If you are using just a few functions from another package, the recommended option is to note the package name in the Imports: field of the DESCRIPTION file and call the function(s) explicitly using ::, e.g., pkg::fun().

That sounds good. I'm using plyr::ldply() - the full call with :: - so I list plyr in Imports: in my DESCRIPTION file. However, when I use devtools::check() I get this:

* checking dependencies in R code ... NOTE
All declared Imports should be used:
  ‘plyr’
  All declared Imports should be used.

Why do I get this note?

I am able to avoid the note by adding @importFrom dplyr ldply in the file that is using plyr, but then I end but having ldply in my package namespace. Which I do not want, and should not need as I am using plyr::ldply() the single time I use the function.

Any pointers would be appreciated!

(This question might be relevant.)

1
Is roxygen2 overwriting your NAMESPACE file? I believe you need to have @import dplyr to make sure it is added automatically.cdeterman
Thank you for answering. roxygen2 is indeed updating my NAMESPACE file. I do not want to use @import dplyr, because that imports the whole namespace of dplyr. According to the roxygen2 vignette and the other question I referred to I shouldn't need to import it either.L42

1 Answers

12
votes

If ldply() is important for your package's functionality, then you do want it in your package namespace. That is the point of namespace imports. Functions that you need, should be in the package namespace because this is where R will look first for the definition of functions, before then traversing the base namespace and the attached packages. It means that no matter what other packages are loaded or unloaded, attached or unattached, your package will always have access to that function. In such cases, use:

@importFrom plyr ldply

And you can just refer to ldply() without the plyr:: prefix just as if it were another function in your package.

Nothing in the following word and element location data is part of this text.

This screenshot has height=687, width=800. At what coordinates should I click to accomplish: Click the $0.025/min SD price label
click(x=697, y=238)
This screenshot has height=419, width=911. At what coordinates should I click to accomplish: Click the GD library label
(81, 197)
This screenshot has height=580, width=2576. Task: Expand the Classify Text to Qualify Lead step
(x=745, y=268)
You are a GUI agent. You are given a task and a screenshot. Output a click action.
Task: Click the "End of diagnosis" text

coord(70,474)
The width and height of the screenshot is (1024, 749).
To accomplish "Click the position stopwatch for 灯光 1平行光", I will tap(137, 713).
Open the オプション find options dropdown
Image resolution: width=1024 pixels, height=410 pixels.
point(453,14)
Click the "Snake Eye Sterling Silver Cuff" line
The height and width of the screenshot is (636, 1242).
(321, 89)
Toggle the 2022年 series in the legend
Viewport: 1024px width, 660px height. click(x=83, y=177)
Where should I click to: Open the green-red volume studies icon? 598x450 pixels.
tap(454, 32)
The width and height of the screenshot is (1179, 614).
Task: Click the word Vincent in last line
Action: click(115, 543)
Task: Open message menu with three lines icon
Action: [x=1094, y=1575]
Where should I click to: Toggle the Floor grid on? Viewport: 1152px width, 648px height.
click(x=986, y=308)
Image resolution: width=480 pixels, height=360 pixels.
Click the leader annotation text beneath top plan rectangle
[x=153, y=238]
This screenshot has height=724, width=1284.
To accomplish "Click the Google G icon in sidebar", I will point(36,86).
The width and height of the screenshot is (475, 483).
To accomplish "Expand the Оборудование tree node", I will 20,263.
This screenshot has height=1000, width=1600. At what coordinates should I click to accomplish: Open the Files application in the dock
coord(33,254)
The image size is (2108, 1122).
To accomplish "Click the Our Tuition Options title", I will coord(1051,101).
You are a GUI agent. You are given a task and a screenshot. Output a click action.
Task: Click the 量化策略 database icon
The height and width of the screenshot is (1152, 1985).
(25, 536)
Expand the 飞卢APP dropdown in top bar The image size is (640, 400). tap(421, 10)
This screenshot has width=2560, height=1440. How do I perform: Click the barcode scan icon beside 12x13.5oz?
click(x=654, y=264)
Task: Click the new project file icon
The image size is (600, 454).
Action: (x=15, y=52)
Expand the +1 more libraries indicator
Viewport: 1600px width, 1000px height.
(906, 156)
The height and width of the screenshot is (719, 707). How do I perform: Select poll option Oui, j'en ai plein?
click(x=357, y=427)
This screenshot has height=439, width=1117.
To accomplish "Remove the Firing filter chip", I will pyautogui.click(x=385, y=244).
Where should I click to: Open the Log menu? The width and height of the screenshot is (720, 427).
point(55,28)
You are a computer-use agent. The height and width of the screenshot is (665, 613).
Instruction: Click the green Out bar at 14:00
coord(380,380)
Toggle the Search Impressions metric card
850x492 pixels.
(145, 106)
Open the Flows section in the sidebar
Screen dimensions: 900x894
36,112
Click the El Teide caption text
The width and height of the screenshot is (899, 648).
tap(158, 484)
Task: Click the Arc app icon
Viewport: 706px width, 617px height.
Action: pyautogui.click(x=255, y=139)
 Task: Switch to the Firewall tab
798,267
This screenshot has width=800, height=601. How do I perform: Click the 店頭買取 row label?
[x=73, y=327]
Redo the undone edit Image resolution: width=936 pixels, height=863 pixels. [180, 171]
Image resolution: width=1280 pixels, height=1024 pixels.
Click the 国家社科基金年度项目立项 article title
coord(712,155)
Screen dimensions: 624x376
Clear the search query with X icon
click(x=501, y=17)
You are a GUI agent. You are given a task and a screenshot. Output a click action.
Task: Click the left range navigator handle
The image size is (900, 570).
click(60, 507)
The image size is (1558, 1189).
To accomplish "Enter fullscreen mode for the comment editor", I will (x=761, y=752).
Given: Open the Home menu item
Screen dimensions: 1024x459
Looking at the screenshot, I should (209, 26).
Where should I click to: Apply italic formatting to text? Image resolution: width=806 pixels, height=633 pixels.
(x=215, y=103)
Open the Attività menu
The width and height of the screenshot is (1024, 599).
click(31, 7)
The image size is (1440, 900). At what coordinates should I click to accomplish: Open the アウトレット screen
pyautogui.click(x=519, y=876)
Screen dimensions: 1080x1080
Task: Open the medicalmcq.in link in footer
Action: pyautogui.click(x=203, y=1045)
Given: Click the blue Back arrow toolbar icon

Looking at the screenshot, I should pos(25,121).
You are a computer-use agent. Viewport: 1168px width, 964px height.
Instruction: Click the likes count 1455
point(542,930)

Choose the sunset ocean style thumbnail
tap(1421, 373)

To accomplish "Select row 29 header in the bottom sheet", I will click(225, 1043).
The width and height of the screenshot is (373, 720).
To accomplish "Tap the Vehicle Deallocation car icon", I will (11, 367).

If ldply() is not so important - perhaps it is called only once in a not commonly used function - then, Writing R Extensions 1.5.1 gives the following advice:

If a package only needs a few objects from another package it can use a fully qualified variable reference in the code instead of a formal import. A fully qualified reference to the function f in package foo is of the form foo::f. This is slightly less efficient than a formal import and also loses the advantage of recording all dependencies in the NAMESPACE file (but they still need to be recorded in the DESCRIPTION file). Evaluating foo::f will cause package foo to be loaded, but not attached, if it was not loaded already—this can be an advantage in delaying the loading of a rarely used package.

(I think this advice is actually a little outdated because it is implying more separation between DESCRIPTION and NAMESPACE than currently exists.) It implies you should use @import plyr and refer to the function as plyr::ldply(). But in reality, it's actually suggesting something like putting plyr in the Suggests field of DESCRIPTION, which isn't exactly accommodated by roxygen2 markup nor exactly compliant with R CMD check.

In sum, the official line is that Hadley's advice (which you are quoting) is only preferred for rarely used functions from rarely used packages (and/or packages that take a considerable amount of time to load). Otherwise, just do @importFrom like WRE advises:

Using importFrom selectively rather than import is good practice and recommended notably when importing from packages with more than a dozen exports.